The tour guide tried to convince us that they only host tourists two days per week, while they do fishing and sewing the rest of the time. They might have lived like this at some point, but I’m sure they have tourists every day and go home every afternoon. It was also really commercial, as they tried their best to sell typical souvenirs or additional boat rides and wanted to get tips for their international song repertoire.

The whole island seemed to be a set up stage for tourists
At least the kids seemed to be happy

On the tour I met Natalia and Carlos from Mexico and Maca and Gracie from Chile. They also stopped in Puno just to visit the islands and continued with me to Copacabana, a small town on the east end of Lake Titikaka. It was our first stop in Bolivia and we were quite surprised to find more carnival celebrations going on, which we thought had ended about a week ago. Supposedly today was the last day. Jeremiah from the US joined us – he had missed his bus with his luggage as we had crossed to a different time zone at the border without knowing.

A carnival party in Copacabana
Joining the party with Jeremiah, Natalia and Carlos

The next day we climbed Cerro Calvario for a great view of the town and of Lake Titikaka. It was quite tough, as Copacabana is located at over 3800m. Afterwards the five of them continued to La Paz, while I stuck around. I wanted to visit the “Isla del Sol” after several recommendations from friends. I didn’t know when and how, but just when I took the others to the bus station, Dani and Krissi from Germany arrived. I knew them from Cusco, as we had stayed in the same dorm room.

Hiking up to Cerro Calvario with Maca, Carlos, Natalia and Gracie
View of Copacabana and Lake Titikaka

The three of us postponed the island for the day after and spent the afternoon downtown, watching even more carnival celebrations. It seemed like the whole city was dressed up in colorful clothes – the men in cowboy-like outfits, the women in long skirts. There were also a few couples, who seemed to be carnival kings and queens, as they were honored by others with tons of confetti and paper streamers.
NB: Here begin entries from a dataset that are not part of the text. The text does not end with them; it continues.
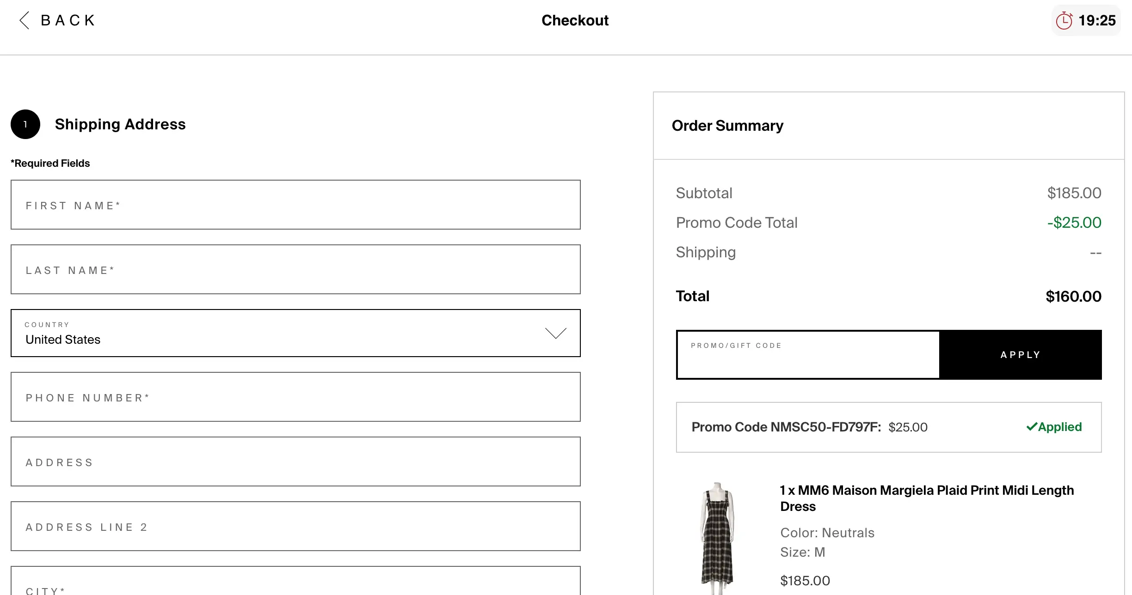Click into the Phone Number field

coord(295,397)
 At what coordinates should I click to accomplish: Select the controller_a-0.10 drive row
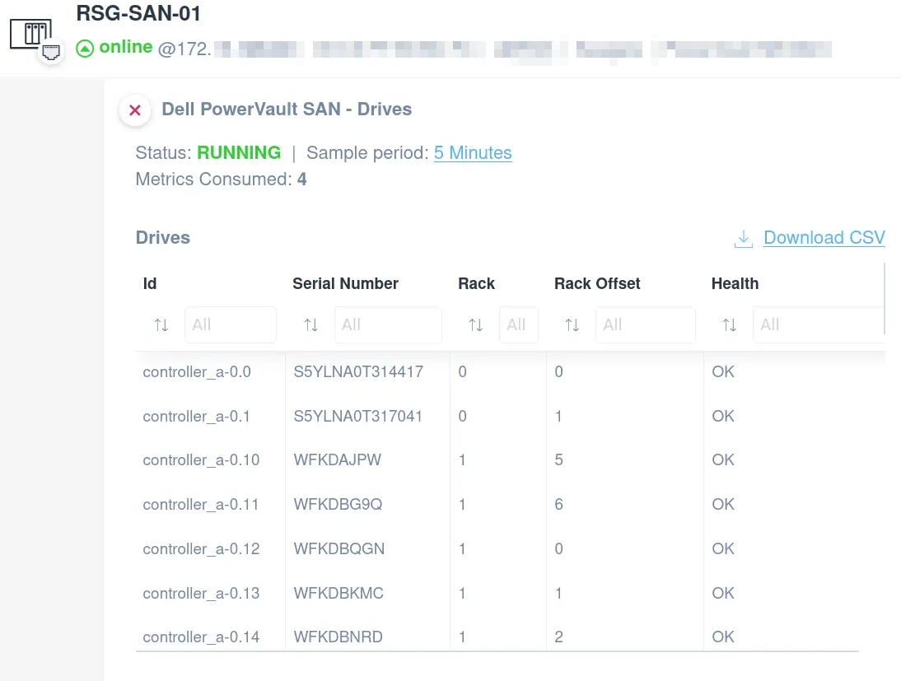click(201, 459)
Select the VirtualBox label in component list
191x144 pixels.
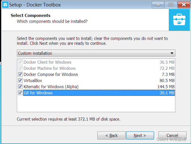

The carnival celebrations continue
Crowning king and queen with confetti and paper streamers

The following day we took a boat to the “Isla del Sol”. Despite its name, the island welcomed us with rain. Maybe because it thought that it would be customary for us Germans at this time of the year, because most people we met here were Germans. Luckily it was only light rain, which stopped around noon. And after leaving the north part of the island, we had the trail almost to ourselves.

Tea time on “Isla del Sol” with Krissi and Dani
The north of the island was still rainy

Without taking too many breaks, we walked for about five hours and got back to the other harbor just before the departure of the boat. In the end the trail across the island had taken us much longer than what we had been told, but we had still enjoyed the bleak landscape and the views of Lake Titikaka. On the way back to Copacabana we even got a sunburn, as we had forgotten to put on sunscreen.

Hiking across the deserted island
The clouds are treacherous and didn’t prevent us from getting a sunburn

The Inca experience

After seeing the ruins of the “Sacred valley” and the Moray terraces it was time to visit the most famous of all Inca ruins – Machu Pichu. There are different ways to get to there: The Inca Trail (closed in February for maintenance), the Salcantay Trek and the Inca Jungle Trail among others. We chose the latter one, which includes biking, rafting, hiking and zip lining and allowed us to be back in Cusco for carnival without skipping part of the tour.

The Inca Jungle Trail promised different activities and great views

We got on the bus early in the morning. With us on the tour were Alex and Lucie from France and three American machos, who were still drunk and hungover from last night’s party. With the bikes and protective equipment all tied up on the roof we left Cusco and drove up to a mountain pass at about 4400m. Since it was covered in clouds, we had to continue a bit further down for a better visibility.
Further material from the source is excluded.